I know...I just thought I'd throw in a plug for the Epek Boys!


----------



## stablebuck (Nov 22, 2007)

I do have some arrows topped with XC3s...but since my Wac 'Em Tritons required no adjustment compared to my field tips then I'm gonna default to them up to 60 yards. Thus making the chance of mechanical failure zero. Passed 60 yards and up to 85 yards I will nock an XC3 and accept the miniscule risk of mechanical failure in light of the longer shot being directed at a larger animal (26"+ 4 point). Since I know that my XC3s fly closer to my field points at 85 yards than do my fixed blades. So I have both in my quiver.


----------



## Bowdacious (Sep 16, 2007)

stablebuck said:


> I do have some arrows topped with XC3s...but since my Wac 'Em Tritons required no adjustment compared to my field tips then I'm gonna default to them up to 60 yards. Thus making the chance of mechanical failure zero. Passed 60 yards and up to 85 yards I will nock an XC3 and accept the miniscule risk of mechanical failure in light of the longer shot being directed at a larger animal (26"+ 4 point). Since I know that my XC3s fly closer to my field points at 85 yards than do my fixed blades. So I have both in my quiver.

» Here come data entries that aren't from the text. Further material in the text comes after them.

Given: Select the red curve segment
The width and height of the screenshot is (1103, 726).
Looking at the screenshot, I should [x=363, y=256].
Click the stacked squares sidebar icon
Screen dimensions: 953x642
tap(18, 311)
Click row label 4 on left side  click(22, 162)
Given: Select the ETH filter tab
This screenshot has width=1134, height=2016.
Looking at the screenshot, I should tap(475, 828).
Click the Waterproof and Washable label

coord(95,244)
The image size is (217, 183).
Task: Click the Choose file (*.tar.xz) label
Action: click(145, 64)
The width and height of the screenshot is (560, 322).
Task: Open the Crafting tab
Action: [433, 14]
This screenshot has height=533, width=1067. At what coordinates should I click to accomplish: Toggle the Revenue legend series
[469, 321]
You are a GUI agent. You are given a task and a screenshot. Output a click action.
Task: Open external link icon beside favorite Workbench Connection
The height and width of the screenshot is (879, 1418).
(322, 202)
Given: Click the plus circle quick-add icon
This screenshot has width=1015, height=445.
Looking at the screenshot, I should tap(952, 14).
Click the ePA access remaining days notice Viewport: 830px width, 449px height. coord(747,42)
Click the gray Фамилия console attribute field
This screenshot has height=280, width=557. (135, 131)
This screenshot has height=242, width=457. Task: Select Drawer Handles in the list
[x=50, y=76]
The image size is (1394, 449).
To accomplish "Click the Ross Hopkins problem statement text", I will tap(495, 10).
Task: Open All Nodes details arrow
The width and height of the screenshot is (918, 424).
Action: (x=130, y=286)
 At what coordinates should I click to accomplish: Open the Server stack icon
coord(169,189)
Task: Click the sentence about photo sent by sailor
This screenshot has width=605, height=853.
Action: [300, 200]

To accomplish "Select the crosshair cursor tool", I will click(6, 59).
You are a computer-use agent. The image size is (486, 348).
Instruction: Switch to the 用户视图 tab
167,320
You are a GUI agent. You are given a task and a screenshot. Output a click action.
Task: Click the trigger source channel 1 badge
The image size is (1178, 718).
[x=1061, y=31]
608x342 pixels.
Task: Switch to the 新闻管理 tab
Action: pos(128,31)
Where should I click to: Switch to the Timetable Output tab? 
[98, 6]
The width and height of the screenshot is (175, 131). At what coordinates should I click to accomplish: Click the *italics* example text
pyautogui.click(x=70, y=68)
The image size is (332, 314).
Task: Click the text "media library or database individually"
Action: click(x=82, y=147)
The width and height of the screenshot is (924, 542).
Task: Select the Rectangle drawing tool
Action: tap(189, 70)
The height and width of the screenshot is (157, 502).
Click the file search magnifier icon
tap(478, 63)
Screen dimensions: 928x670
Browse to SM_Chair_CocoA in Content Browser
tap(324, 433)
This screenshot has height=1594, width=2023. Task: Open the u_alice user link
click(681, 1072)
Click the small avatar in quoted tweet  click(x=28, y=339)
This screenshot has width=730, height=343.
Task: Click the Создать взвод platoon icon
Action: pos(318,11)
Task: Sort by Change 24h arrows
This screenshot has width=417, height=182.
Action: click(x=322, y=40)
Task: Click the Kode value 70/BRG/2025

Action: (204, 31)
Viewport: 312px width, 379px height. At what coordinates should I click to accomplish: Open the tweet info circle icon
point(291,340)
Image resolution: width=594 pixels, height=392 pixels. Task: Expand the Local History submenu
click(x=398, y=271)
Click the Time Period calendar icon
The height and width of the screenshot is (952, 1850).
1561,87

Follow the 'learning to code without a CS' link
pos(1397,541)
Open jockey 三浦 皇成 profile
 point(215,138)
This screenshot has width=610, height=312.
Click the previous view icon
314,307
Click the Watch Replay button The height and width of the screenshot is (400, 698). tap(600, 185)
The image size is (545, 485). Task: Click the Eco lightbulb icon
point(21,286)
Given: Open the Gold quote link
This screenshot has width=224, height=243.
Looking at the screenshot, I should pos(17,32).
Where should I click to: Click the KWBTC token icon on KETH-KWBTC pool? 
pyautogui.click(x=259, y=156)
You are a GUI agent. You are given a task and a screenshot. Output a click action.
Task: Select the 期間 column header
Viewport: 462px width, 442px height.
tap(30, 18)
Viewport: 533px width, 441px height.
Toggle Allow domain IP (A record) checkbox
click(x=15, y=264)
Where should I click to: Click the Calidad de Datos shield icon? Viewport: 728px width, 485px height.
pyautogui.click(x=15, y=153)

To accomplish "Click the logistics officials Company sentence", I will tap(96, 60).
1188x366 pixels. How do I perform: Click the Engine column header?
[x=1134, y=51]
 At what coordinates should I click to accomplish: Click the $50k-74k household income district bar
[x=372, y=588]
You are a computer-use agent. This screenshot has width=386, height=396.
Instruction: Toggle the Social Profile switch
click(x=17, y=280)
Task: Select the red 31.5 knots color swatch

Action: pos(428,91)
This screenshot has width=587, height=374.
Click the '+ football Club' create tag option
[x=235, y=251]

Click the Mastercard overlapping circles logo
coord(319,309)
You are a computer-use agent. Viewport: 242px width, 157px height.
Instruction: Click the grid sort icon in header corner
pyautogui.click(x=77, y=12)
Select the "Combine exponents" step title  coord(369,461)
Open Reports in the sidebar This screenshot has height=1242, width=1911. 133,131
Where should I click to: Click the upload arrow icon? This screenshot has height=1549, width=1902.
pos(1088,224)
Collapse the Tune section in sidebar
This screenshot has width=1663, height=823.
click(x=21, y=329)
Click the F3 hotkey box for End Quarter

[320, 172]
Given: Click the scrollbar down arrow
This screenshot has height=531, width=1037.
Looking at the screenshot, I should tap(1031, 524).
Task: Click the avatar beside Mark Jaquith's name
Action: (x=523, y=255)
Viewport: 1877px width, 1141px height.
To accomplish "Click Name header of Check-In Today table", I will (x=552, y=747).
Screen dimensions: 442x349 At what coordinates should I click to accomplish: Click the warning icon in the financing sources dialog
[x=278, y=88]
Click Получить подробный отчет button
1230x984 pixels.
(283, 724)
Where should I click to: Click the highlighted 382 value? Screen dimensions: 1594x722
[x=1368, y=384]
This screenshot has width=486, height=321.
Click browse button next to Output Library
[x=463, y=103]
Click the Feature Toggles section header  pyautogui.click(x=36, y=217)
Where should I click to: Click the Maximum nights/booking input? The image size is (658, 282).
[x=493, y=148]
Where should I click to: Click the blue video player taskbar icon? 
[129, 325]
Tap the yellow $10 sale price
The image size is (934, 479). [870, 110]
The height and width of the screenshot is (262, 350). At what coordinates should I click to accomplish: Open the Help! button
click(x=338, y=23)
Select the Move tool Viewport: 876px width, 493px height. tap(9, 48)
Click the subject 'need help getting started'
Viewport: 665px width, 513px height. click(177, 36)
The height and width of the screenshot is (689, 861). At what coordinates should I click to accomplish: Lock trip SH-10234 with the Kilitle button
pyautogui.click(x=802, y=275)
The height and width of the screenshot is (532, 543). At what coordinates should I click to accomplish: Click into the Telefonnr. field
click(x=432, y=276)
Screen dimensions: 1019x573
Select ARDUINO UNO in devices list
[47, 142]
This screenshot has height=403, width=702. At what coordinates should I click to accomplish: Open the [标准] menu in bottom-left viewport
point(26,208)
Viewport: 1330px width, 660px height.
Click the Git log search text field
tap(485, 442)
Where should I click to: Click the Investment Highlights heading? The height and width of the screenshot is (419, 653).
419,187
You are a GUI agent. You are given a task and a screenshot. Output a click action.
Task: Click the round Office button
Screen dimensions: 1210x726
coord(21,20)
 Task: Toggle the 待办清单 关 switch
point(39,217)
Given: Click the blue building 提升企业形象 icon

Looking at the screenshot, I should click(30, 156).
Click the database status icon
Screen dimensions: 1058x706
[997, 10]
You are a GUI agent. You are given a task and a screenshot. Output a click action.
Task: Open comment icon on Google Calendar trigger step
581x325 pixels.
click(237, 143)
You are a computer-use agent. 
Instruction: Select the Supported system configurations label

Well played. :roll: :wink:


----------



## alpinebowman (Sep 24, 2007)

Well I guess I am the exception. I use the rocky mountain Titaniums and I get FP accuracy farther than I can shoot. Here is a group I shot at 107 yards on sunday. the high arrow is a FP I pushed a little and the other 3 are 2 BH and 1 FP


----------



## Renegade (Sep 11, 2007)

While you are correct, you can also tune any bow to accurately shoot any combination of arrow/broadhead weight.


----------



## tuffluckdriller (May 27, 2009)

Some bows, however, are far more easily tuned than others. Some are darn near impossible...


----------